A film of psychological tension and bitter humor, Joseph Losey’s The Servant portrays a butler (Dirk Bogarde) gradually turning the tables on his callow young master (James Fox).
American director Joseph Losey was well on the way to success in Hollywood when he found himself blacklisted during the anti-communist witch hunts of the early 1950s. We’ll never know what kind of career he might have had in America, but the one he did have after moving to England turned out to be one of remarkable wit and sophistication. Years after the blacklist ended, he still felt at home making movies in Europe, and arguably the best was his 1963 film The Servant.
James Fox plays Tony, a rich, callow young Englishman who buys a London mansion and then hires a manservant named Barrett, played by Dirk Bogarde, whose overly attentive manner gets on the nerves of Tony’s fiancée (Wendy Craig). After Barrett brings in his supposed sister Vera (played by Sarah Miles) and persuades Tony to hire her as a cook, a complex game ensues in which the servant turns the tables on his master.
The movie was adapted from a Robin Maugham novel by Harold Pinter, and it has the flavor of a Pinter play through and through—the clipped, elusive dialogue, suspense giving way to grotesque comedy, all of it portraying, through the most indirect means, the raw dynamics of power and domination. This was the first of Losey’s three films with Pinter—the styles of the two men were well matched.
Most of the film takes place within Tony’s house. Losey starts with a very smooth style, with longish takes and tracking shots. As developments become more bizarre, the style becomes increasingly jagged, with more cuts and strange camera angles and effects. The black and white photography by Douglas Slocombe is stunningly crisp—the visual texture matches the story’s cold point of view. The house itself takes on a labyrinthian quality, like the servant’s elaborate trap for the master.

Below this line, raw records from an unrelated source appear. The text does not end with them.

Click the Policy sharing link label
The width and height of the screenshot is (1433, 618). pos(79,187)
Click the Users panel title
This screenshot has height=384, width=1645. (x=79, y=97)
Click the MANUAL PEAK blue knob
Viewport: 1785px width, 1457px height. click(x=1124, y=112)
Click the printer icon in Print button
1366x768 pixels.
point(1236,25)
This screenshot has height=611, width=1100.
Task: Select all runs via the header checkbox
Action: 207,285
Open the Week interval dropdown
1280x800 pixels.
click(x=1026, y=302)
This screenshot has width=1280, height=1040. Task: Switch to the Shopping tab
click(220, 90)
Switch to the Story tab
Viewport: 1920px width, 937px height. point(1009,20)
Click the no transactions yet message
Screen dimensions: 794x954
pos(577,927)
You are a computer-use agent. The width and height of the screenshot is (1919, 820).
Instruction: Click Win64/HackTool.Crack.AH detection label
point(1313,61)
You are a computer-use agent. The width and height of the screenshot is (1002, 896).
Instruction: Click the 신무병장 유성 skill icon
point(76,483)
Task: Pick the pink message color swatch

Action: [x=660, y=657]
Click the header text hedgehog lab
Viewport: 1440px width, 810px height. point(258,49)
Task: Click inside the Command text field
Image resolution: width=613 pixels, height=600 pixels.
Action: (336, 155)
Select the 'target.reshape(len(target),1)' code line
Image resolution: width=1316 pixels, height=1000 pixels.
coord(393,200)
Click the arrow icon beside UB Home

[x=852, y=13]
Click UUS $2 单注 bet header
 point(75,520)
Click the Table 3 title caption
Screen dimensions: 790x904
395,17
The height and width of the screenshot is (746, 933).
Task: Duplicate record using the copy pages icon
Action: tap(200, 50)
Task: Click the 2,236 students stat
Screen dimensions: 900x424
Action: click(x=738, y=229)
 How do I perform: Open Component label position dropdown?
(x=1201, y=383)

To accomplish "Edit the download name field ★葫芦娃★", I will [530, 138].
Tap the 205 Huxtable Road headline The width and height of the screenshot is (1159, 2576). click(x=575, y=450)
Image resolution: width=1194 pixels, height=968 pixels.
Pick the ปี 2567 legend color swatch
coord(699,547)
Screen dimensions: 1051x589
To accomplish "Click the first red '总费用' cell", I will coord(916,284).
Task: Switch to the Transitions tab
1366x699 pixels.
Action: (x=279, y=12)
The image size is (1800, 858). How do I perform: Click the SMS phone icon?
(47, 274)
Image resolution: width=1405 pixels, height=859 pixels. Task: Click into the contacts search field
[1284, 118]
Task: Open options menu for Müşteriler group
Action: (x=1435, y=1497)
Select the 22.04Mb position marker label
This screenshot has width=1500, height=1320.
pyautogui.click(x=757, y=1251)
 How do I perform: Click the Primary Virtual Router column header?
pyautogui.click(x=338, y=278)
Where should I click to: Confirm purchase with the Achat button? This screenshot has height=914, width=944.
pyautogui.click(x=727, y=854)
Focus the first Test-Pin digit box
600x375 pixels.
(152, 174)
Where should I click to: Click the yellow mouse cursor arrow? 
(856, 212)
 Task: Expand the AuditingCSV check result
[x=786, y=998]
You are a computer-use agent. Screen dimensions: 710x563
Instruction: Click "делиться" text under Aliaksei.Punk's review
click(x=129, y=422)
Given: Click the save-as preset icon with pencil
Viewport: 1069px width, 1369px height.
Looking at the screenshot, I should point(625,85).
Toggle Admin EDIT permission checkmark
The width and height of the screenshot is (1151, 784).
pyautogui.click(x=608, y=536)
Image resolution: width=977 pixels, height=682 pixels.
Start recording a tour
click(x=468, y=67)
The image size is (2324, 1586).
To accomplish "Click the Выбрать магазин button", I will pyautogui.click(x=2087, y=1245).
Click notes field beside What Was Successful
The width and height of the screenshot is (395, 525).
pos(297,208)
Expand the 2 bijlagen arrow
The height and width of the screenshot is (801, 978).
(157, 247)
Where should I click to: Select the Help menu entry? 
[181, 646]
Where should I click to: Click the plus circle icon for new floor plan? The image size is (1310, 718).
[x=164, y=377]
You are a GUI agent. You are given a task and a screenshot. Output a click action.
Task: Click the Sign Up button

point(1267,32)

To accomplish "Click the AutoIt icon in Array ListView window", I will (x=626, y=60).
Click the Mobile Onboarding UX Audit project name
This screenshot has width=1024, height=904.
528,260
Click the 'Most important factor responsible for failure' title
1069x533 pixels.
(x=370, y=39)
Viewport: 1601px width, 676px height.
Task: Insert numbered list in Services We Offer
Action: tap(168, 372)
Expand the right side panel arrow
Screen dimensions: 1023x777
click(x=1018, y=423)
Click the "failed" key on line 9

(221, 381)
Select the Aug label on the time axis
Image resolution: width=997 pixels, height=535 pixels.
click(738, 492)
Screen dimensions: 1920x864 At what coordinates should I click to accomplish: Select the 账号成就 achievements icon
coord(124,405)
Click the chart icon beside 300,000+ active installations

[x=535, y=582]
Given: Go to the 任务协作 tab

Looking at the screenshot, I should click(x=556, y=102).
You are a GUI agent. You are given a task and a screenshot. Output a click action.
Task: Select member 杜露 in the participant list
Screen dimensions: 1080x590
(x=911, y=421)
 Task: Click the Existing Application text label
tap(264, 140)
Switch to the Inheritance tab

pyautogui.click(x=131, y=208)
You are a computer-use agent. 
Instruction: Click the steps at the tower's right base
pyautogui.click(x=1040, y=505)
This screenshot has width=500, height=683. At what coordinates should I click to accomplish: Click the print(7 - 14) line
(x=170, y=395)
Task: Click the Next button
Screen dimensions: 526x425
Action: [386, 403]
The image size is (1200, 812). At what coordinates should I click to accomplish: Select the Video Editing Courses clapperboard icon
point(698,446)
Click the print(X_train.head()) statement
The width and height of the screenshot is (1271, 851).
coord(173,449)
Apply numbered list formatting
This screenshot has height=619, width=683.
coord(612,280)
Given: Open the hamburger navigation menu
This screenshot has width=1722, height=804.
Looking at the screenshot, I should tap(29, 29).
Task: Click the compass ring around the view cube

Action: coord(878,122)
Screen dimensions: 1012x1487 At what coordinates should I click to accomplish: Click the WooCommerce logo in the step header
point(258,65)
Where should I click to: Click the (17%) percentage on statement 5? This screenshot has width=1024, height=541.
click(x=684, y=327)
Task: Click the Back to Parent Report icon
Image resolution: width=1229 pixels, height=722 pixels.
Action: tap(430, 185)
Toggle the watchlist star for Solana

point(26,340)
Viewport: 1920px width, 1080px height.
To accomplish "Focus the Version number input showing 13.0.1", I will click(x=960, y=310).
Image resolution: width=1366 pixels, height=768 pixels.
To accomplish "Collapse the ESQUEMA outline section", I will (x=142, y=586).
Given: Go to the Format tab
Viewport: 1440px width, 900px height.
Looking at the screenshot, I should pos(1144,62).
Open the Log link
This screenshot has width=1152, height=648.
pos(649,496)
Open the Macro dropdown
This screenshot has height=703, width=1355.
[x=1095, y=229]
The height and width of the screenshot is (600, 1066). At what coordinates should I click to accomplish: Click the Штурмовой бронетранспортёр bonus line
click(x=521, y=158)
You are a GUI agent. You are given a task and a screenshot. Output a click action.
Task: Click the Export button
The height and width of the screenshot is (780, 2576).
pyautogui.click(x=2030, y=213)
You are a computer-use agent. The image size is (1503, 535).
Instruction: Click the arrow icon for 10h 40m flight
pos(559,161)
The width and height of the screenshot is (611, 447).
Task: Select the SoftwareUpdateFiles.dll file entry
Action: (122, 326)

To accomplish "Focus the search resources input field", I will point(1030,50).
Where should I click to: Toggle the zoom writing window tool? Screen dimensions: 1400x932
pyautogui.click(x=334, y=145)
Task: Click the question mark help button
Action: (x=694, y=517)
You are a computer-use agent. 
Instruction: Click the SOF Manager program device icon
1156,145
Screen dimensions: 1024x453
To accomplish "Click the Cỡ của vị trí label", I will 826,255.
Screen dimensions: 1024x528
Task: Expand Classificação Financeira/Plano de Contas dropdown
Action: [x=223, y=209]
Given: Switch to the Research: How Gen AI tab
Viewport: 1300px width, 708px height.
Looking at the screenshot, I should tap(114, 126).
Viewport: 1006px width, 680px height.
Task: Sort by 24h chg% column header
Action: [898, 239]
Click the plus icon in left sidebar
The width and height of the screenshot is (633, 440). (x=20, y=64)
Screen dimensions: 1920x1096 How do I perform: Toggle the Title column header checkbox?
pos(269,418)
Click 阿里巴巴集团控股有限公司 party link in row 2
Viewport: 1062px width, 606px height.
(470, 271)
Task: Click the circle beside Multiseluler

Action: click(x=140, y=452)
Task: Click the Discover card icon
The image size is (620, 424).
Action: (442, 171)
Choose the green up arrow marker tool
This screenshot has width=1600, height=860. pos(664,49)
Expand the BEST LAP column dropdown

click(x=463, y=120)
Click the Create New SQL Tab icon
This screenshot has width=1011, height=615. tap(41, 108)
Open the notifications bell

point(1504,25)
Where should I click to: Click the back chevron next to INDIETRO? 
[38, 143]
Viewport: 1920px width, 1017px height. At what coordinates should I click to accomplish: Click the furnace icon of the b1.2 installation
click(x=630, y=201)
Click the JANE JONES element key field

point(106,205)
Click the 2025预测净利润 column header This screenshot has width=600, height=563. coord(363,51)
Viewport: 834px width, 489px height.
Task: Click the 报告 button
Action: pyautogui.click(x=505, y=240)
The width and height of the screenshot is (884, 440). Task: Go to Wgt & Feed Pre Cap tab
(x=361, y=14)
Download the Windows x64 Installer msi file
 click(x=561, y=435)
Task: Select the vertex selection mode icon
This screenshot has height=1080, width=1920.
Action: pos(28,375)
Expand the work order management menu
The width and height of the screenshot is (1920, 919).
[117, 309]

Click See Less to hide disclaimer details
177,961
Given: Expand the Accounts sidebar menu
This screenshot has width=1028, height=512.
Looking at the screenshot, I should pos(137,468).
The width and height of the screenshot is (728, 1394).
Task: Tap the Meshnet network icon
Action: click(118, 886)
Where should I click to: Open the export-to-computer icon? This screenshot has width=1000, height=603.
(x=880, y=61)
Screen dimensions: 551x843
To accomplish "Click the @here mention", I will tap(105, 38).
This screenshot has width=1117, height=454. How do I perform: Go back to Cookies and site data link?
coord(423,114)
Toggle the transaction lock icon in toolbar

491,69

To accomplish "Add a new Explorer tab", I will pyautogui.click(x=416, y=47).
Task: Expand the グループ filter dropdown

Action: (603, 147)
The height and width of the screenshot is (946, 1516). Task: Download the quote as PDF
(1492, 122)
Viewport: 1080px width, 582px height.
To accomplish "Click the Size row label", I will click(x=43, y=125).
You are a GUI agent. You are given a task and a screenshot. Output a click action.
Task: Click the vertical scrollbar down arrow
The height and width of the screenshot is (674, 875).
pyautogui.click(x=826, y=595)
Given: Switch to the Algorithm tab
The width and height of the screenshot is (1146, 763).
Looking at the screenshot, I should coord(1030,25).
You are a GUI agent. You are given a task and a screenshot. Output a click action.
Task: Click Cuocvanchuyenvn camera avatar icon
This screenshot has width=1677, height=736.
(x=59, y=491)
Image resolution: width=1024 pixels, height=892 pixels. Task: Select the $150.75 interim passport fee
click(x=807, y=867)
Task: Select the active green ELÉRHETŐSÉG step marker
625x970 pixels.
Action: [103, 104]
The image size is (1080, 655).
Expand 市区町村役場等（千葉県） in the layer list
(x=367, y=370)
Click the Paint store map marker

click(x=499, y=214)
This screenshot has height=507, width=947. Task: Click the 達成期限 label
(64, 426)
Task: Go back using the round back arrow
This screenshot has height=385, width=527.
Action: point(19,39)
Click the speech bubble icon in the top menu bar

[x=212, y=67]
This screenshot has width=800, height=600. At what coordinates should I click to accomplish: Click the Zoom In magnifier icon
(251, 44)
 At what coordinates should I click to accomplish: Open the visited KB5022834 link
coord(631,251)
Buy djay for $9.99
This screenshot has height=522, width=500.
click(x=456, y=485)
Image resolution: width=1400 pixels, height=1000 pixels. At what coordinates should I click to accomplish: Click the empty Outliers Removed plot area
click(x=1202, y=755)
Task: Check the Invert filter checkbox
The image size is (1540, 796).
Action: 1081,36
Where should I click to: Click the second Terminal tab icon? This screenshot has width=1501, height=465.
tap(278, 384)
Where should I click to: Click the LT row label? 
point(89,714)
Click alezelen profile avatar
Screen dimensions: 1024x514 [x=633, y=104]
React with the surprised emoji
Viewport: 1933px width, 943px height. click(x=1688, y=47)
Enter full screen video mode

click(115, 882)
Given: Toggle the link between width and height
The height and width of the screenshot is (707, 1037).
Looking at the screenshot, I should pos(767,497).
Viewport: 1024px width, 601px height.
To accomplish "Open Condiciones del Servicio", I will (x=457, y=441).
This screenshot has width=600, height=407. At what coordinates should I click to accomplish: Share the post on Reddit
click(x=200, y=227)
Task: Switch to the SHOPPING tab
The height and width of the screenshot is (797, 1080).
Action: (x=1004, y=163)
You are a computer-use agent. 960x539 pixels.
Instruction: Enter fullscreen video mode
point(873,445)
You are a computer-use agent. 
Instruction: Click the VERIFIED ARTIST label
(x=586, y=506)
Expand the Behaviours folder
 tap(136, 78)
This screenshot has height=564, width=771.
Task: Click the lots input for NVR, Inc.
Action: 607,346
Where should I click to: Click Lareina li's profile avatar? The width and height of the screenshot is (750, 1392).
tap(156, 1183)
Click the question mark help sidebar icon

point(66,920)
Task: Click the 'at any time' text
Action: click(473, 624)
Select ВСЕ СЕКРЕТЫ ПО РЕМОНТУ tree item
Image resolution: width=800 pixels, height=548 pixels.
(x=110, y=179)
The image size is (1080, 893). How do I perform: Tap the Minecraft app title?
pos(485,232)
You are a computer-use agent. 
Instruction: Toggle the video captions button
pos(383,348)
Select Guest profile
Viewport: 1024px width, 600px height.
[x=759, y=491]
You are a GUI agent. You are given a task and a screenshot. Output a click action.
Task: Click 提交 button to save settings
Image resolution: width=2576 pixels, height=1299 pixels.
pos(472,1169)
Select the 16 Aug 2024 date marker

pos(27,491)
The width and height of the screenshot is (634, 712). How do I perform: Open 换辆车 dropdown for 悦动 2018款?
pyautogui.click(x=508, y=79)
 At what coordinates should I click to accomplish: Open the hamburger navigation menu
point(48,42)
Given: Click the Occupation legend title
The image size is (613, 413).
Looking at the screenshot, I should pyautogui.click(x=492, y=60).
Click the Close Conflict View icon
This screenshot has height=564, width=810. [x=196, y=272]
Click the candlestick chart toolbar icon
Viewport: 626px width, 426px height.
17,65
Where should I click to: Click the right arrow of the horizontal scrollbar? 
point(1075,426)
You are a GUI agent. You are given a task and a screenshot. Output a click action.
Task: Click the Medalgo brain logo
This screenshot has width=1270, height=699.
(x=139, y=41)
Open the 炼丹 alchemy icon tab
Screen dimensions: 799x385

Although it’s been taken for a satire on the British class system, I see The Servant as more of a psychological study rather than a social drama. It attacks the very idea of “service” as a symptom of a sort of mental disorder: Barrett’s desire for power and Tony’s desire to submit are equally unhealthy. Both exhibit an inability to do anything meaningful in the world outside of the insulated realm of the house. Those looking for an affirmative message about human nature would be advised to watch another movie—Losey and Pinter have only the darkest view of the social roles by which people usually interact.
The performances are excellent. Best of all is Dirk Bogarde in the title role—his shift from inscrutable correctness to open resentment and then to a kind of bitchy familiarity is both compelling and hilarious. He was already a star, but this performance confirmed that he was a great actor.
The Servant is available on DVD.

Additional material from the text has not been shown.